Could that gap close? As the euro's recent rise might suggest, there's evidence of a growing appetite for non-U.S. financial assets. And it 's not hard to argue that U.S. stocks have plenty of room to fall. Based on reported earnings, the S&P 500 now has a trailing 12-month price-to-earnings ratio (P/E) of 29. In early 1995, as the last bull market began its climb, that ratio stood at 16. Hardcore bears say that even the multiple from 1995 looks too rich, arguing that down markets usually don't grind to a halt until earnings multiples bottom out in the single digits.
The bears could always be wrong, but it still may be prudent to make a couple of bets on non-U.S. stocks. For U.S. investors, American Depositary Receipts (ADRs) are the easiest way to do so.
Listed on American exchanges, ADRs are certificates issued by U.S. banks acting as the depositary for shares in the non-U.S. companies. They provide American investors with the same economic benefits as regular shareholders, including dividends.

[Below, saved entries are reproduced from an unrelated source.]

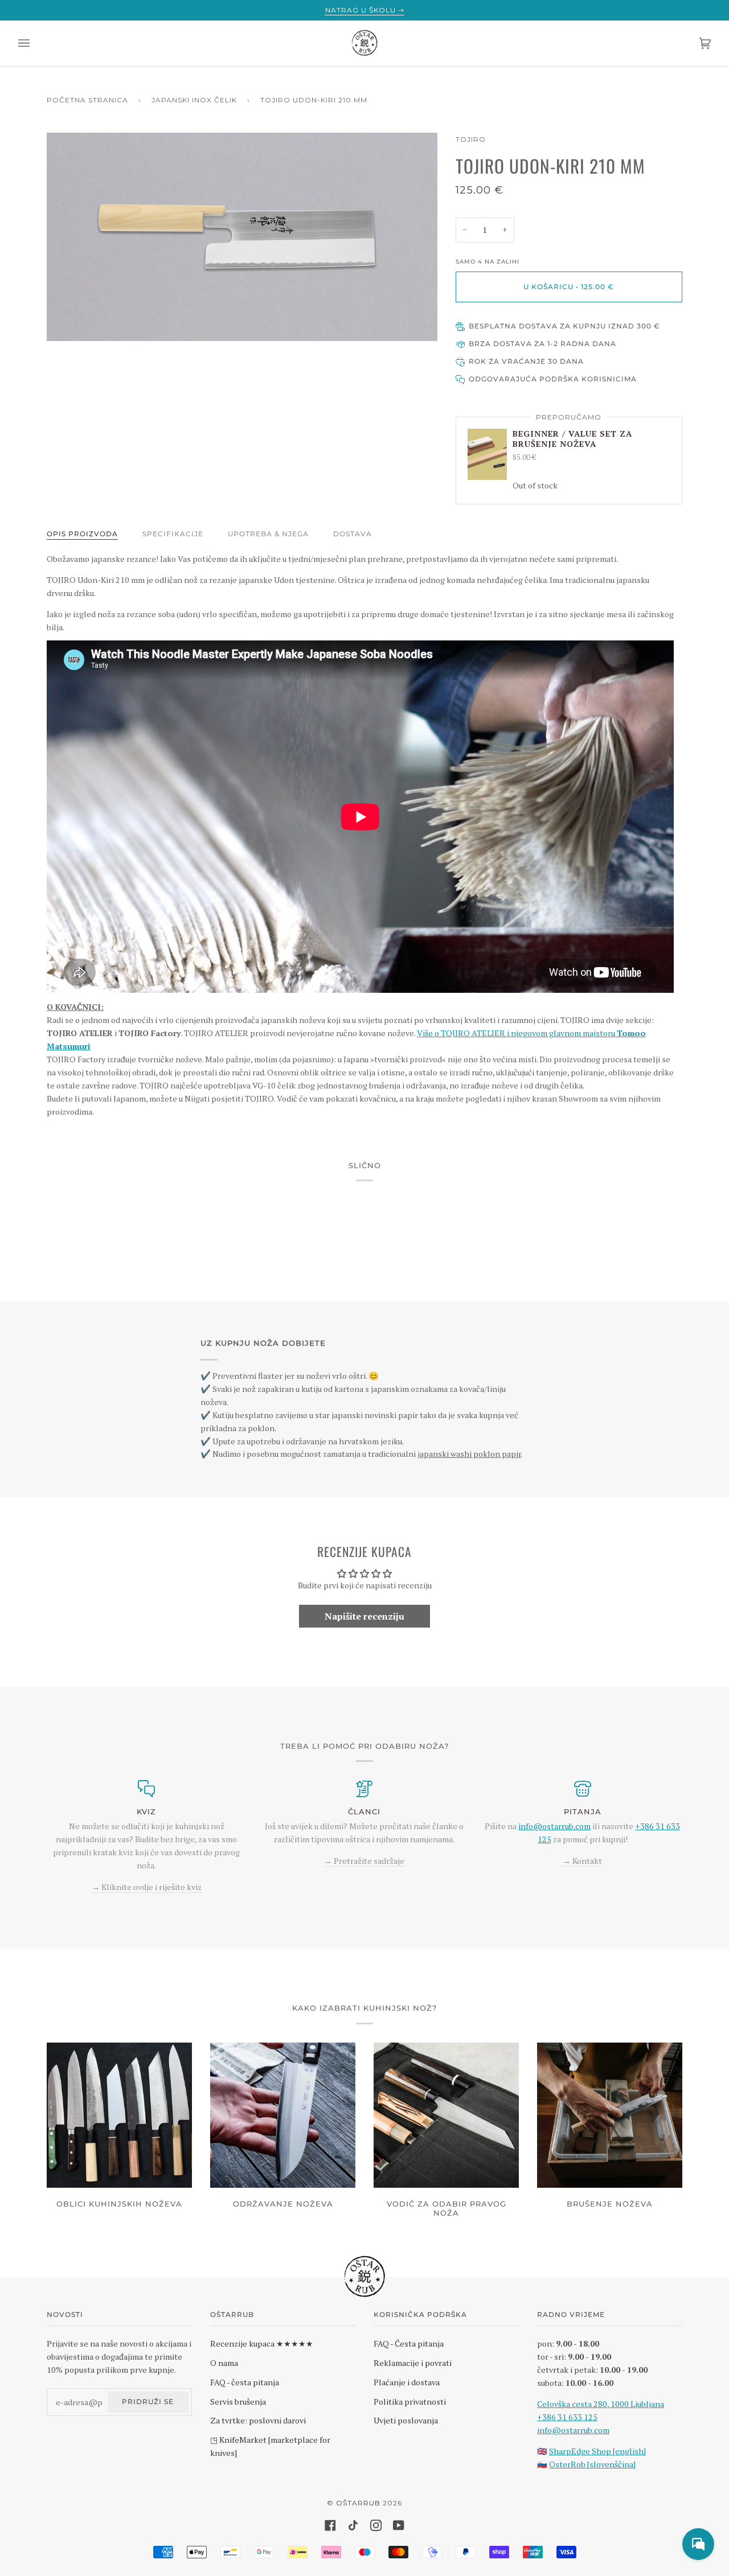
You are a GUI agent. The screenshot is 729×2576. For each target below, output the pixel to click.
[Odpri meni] (35, 43)
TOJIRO (471, 139)
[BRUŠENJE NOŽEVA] (609, 2115)
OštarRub (358, 2503)
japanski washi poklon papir (469, 1453)
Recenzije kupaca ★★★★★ (261, 2343)
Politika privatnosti (410, 2401)
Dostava (352, 533)
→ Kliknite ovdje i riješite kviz (147, 1886)
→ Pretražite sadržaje (364, 1860)
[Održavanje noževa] (282, 2115)
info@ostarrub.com (573, 2430)
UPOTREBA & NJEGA (268, 533)
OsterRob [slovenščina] (592, 2464)
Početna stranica (87, 100)
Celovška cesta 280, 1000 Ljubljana (600, 2403)
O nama (224, 2362)
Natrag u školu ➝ (364, 10)
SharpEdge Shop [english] (597, 2451)
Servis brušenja (238, 2401)
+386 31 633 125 (567, 2416)
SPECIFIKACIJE (172, 533)
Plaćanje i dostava (407, 2382)
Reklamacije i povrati (413, 2362)
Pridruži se (148, 2401)
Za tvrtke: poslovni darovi (258, 2420)
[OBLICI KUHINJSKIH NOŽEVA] (119, 2115)
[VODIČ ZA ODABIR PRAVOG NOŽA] (446, 2115)
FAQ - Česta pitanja (409, 2343)
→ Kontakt (582, 1860)
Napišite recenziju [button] (364, 1616)
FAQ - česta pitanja (244, 2382)
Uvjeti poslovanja (406, 2420)
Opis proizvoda (82, 533)
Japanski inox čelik (194, 100)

Example: Cadbury Schweppes. At a recent $23, ADRs for the London-based beverage and candy concern trade at just nine times trailing earnings per share. That looks very reasonable next to PepsiCo's trailing multiple of 23. Coca-Cola sells for 24 times trailing profits. And compared to its U.S. rivals, Cadbury shares are also cheaper relative to book value and sales.